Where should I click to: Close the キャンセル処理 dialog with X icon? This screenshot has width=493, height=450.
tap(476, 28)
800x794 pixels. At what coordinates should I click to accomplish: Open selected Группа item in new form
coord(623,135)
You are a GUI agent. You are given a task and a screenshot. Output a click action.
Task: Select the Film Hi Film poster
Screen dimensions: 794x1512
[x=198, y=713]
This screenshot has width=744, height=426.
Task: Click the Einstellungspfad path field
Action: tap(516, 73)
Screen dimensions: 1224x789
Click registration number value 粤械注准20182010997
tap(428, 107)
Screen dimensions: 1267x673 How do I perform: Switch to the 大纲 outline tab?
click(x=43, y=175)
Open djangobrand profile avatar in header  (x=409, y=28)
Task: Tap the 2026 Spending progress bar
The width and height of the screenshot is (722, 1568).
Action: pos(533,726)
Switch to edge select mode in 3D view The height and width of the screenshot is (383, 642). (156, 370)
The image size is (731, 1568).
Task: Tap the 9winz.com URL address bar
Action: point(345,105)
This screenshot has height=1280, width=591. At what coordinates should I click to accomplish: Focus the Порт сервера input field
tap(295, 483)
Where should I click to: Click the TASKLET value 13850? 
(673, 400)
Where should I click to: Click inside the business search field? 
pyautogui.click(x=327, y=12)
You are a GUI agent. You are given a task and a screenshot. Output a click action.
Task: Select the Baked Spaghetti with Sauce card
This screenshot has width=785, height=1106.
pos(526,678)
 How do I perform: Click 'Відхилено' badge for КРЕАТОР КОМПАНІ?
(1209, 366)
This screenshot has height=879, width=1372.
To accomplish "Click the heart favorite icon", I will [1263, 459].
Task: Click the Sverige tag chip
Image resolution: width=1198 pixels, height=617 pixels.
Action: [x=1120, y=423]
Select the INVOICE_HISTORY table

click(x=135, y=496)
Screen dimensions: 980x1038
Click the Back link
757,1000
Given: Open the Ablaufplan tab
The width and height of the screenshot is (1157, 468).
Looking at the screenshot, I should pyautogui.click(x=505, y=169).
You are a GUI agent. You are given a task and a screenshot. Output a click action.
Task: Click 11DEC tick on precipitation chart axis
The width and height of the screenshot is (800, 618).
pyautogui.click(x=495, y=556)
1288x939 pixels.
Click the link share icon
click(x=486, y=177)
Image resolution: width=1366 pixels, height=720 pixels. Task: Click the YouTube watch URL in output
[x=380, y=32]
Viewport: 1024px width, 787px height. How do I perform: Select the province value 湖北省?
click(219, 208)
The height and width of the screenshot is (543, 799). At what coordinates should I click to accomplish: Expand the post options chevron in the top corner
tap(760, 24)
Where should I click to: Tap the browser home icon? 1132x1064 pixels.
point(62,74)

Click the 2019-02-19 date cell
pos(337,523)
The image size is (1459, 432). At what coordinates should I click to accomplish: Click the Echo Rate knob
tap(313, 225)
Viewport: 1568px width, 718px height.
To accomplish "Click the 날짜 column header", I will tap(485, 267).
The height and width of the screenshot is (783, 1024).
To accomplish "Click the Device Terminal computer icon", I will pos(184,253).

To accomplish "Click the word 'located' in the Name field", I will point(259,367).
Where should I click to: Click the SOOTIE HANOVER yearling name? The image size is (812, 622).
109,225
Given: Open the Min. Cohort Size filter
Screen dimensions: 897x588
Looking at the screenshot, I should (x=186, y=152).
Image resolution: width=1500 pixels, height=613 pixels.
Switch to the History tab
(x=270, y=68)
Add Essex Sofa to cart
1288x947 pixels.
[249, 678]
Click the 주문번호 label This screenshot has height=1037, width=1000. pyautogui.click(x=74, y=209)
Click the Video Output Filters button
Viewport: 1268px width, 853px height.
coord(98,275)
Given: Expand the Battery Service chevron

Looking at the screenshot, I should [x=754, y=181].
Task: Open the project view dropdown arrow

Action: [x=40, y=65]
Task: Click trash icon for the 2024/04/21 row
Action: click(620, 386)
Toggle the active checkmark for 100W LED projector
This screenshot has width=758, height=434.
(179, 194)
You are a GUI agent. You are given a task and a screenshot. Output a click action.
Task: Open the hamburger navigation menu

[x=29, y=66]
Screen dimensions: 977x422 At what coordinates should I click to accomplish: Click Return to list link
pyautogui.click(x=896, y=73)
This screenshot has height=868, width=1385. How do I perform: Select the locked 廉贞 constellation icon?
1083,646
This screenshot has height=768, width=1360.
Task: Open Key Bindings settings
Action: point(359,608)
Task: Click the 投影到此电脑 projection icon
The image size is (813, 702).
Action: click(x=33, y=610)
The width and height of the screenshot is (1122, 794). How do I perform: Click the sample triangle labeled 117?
----
▸ **Your task**
Looking at the records above, which lines contain "will"? Copy those lines.

▸ **Solution below**
To accomplish "Click the heart favorite icon", I will [1263, 459].
To accomplish "Click the 날짜 column header", I will tap(485, 267).
To accomplish "Click the Device Terminal computer icon", I will pos(184,253).
To accomplish "Click the word 'located' in the Name field", I will point(259,367).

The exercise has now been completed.